■ TO DO ■
Please tell how many of the lines below contain "vertical", using only a number.

■ SUPPLIED RECORDS ■
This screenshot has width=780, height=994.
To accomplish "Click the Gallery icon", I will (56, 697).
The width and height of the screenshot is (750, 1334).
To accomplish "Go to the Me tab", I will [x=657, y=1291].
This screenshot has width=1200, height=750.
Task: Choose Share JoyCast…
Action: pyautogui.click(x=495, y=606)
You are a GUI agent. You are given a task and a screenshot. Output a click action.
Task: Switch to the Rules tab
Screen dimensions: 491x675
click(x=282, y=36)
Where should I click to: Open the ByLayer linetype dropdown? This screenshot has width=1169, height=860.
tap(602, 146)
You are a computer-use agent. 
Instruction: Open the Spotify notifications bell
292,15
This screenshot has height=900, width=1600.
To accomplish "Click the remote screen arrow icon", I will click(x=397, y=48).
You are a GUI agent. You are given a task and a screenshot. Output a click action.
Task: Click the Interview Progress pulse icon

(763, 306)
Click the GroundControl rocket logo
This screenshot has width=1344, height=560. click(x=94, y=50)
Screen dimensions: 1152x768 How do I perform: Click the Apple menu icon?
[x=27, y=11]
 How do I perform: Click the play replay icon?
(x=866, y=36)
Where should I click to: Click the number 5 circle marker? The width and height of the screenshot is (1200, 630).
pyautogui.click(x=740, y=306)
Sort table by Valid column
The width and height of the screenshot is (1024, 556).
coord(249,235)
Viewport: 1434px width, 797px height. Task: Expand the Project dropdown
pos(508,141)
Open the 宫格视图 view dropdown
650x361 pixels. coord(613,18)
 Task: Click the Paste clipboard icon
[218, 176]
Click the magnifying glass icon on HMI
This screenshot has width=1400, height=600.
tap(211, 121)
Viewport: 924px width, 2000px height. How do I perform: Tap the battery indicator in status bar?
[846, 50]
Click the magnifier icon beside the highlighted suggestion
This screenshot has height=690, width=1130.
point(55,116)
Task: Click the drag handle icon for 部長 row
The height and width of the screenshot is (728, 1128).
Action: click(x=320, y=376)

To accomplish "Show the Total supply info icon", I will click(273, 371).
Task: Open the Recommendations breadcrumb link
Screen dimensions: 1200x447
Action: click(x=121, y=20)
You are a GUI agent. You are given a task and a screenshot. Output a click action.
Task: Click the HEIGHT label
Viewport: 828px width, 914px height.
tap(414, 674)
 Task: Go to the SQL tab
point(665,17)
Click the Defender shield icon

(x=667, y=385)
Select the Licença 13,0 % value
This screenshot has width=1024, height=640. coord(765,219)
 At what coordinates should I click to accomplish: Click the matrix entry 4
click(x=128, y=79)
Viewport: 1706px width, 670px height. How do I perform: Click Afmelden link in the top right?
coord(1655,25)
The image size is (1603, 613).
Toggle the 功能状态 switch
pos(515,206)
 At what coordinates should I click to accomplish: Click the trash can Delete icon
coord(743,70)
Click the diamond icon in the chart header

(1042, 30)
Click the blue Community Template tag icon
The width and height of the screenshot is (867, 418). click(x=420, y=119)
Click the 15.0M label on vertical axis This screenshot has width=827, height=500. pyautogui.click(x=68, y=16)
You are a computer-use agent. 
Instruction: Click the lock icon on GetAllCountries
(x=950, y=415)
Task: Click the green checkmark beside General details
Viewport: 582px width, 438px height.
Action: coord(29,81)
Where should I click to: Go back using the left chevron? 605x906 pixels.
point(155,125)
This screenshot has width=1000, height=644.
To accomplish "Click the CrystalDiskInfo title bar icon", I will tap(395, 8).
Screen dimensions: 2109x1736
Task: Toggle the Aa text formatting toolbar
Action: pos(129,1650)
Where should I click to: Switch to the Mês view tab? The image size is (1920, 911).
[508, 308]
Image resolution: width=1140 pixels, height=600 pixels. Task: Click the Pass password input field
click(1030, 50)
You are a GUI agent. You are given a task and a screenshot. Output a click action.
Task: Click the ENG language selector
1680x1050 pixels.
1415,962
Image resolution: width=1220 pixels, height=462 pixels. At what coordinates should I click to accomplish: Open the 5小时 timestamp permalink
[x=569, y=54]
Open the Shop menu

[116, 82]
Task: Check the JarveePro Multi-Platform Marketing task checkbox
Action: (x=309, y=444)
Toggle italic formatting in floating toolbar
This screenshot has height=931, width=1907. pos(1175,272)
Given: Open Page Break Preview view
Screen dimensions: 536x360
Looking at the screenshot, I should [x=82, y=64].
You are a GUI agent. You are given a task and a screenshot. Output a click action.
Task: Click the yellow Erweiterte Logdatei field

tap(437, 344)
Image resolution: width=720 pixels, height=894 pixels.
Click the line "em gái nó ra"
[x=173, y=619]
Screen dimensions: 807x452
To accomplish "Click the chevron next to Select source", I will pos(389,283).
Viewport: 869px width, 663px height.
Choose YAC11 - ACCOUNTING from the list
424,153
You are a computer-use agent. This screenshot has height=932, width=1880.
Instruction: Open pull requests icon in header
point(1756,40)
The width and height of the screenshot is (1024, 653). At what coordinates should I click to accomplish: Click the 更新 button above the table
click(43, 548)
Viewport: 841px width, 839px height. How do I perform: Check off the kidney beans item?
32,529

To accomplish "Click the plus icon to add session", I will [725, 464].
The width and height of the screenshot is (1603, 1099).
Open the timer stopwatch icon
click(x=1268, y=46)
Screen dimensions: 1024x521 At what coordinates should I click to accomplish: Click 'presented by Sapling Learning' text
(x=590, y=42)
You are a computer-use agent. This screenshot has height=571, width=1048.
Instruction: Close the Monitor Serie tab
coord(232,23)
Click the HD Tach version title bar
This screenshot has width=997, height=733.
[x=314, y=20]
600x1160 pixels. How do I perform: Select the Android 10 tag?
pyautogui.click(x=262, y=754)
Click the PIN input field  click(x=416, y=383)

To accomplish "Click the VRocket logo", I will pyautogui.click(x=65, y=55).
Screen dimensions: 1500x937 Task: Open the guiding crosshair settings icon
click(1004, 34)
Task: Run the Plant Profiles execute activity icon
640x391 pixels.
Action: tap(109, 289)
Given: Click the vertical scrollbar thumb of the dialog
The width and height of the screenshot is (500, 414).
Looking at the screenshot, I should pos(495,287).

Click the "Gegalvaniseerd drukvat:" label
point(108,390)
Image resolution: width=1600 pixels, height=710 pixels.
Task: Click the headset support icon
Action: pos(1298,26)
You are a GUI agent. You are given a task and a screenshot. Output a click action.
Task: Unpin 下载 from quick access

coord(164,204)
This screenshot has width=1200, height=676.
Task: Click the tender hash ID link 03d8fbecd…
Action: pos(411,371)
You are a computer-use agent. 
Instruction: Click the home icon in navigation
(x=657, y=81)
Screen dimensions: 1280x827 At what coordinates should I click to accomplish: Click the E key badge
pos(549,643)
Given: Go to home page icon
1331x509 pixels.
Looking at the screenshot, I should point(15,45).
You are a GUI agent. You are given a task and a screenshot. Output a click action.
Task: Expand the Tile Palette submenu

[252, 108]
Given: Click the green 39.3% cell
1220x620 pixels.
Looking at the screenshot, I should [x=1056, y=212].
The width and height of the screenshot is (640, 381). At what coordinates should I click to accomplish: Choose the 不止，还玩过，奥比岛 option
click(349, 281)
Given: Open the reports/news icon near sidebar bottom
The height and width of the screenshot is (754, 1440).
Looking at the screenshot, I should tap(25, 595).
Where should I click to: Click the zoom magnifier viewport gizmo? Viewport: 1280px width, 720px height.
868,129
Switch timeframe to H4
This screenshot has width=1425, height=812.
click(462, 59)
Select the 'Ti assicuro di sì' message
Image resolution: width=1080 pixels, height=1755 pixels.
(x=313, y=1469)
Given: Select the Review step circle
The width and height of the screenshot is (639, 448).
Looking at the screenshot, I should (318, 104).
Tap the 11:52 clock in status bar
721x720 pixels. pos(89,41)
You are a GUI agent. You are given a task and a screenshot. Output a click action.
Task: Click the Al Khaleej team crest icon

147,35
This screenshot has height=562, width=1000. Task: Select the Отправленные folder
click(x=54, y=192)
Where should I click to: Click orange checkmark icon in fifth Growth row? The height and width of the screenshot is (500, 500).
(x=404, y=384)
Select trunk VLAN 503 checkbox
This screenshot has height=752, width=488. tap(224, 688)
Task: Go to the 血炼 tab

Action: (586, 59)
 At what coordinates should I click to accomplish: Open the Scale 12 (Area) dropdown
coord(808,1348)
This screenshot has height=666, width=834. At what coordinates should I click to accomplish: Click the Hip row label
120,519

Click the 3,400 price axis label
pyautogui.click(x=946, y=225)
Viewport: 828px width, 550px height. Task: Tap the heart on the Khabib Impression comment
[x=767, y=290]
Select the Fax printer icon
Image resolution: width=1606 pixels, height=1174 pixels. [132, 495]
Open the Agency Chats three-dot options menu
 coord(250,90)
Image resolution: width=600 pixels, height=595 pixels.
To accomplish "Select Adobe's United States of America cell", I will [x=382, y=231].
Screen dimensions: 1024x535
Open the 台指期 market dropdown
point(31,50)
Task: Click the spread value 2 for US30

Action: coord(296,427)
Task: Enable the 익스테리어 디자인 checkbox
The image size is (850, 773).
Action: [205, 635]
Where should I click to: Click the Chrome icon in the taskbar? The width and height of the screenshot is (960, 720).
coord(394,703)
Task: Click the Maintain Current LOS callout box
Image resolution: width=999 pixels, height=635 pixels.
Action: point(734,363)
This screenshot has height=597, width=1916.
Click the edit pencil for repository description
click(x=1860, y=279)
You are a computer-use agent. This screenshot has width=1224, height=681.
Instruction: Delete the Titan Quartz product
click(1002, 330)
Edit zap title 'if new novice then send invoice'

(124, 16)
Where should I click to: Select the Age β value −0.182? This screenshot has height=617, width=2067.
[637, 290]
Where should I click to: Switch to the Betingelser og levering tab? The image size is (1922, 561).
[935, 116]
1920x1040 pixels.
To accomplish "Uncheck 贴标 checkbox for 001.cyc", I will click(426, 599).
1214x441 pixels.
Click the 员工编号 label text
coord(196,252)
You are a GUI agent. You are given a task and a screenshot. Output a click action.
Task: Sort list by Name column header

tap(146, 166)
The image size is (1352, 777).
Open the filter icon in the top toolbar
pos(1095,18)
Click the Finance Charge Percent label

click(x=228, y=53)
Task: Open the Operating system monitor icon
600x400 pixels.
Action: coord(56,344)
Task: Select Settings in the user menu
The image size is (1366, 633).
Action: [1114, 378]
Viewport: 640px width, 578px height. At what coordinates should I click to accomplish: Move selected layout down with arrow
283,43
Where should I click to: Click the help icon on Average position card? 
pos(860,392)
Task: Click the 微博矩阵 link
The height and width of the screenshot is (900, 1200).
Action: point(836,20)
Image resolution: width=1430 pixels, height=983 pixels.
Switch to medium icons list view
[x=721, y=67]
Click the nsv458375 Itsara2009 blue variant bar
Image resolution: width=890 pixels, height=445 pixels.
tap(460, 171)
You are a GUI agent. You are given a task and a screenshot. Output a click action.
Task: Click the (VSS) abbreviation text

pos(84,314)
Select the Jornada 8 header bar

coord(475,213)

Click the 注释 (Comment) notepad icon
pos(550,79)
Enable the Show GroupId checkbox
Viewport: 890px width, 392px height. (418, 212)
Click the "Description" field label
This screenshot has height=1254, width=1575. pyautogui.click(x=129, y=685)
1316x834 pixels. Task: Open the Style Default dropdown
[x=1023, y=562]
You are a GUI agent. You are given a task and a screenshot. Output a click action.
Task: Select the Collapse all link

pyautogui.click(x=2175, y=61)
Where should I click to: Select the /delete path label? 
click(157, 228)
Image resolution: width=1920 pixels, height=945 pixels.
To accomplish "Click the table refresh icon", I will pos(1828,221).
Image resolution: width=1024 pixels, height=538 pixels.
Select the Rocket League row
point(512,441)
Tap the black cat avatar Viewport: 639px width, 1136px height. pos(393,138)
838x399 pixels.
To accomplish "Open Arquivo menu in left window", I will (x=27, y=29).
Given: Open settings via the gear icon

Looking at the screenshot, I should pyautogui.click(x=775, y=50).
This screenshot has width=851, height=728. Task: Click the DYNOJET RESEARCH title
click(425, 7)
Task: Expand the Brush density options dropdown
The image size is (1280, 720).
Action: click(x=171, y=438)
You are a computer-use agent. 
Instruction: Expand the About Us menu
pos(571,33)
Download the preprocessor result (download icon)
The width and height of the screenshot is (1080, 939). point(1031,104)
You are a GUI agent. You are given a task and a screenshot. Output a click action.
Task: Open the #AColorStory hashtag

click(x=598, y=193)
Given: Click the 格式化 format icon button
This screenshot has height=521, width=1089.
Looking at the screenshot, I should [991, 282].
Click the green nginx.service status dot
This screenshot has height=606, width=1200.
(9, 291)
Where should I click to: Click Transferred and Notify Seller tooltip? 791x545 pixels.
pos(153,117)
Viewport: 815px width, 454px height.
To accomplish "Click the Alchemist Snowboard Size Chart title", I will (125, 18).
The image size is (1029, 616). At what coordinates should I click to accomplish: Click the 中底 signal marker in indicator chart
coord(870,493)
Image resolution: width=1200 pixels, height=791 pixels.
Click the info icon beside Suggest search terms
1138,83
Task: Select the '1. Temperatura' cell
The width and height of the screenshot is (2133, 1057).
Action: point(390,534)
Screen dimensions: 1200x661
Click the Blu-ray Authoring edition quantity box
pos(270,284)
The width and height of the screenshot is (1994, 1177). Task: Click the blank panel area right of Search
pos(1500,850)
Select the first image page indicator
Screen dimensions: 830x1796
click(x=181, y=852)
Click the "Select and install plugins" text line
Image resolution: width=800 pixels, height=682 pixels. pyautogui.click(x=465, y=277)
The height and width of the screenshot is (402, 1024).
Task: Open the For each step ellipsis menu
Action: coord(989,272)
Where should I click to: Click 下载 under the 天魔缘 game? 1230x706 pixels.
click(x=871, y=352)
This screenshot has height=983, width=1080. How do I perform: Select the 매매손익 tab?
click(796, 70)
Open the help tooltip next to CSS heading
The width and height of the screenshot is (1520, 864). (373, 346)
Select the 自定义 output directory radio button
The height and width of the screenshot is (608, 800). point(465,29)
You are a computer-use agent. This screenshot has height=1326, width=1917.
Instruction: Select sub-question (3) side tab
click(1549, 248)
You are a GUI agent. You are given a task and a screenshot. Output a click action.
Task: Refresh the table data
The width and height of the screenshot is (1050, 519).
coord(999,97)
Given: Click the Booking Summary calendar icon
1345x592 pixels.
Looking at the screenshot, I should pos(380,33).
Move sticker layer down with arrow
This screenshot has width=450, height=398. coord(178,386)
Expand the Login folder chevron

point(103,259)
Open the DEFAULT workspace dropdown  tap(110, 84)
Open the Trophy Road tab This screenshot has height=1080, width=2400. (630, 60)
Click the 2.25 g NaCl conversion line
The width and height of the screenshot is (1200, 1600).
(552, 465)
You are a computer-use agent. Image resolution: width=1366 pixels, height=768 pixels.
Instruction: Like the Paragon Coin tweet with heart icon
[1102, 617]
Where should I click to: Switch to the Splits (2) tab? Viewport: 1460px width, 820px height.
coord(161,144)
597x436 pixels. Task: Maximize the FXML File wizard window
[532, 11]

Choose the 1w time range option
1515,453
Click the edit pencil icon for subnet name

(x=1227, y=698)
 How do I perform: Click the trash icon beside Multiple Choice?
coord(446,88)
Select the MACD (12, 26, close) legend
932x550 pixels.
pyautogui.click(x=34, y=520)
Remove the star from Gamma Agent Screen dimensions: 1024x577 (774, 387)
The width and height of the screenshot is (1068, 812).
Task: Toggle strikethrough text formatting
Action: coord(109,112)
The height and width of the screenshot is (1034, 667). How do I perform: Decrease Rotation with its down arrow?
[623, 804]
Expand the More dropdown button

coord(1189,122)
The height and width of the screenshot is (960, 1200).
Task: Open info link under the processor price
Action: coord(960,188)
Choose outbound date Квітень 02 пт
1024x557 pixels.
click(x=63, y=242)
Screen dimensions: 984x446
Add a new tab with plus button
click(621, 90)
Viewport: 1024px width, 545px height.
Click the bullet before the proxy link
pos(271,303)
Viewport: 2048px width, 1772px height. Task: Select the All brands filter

■ ANSWER SPACE ■
2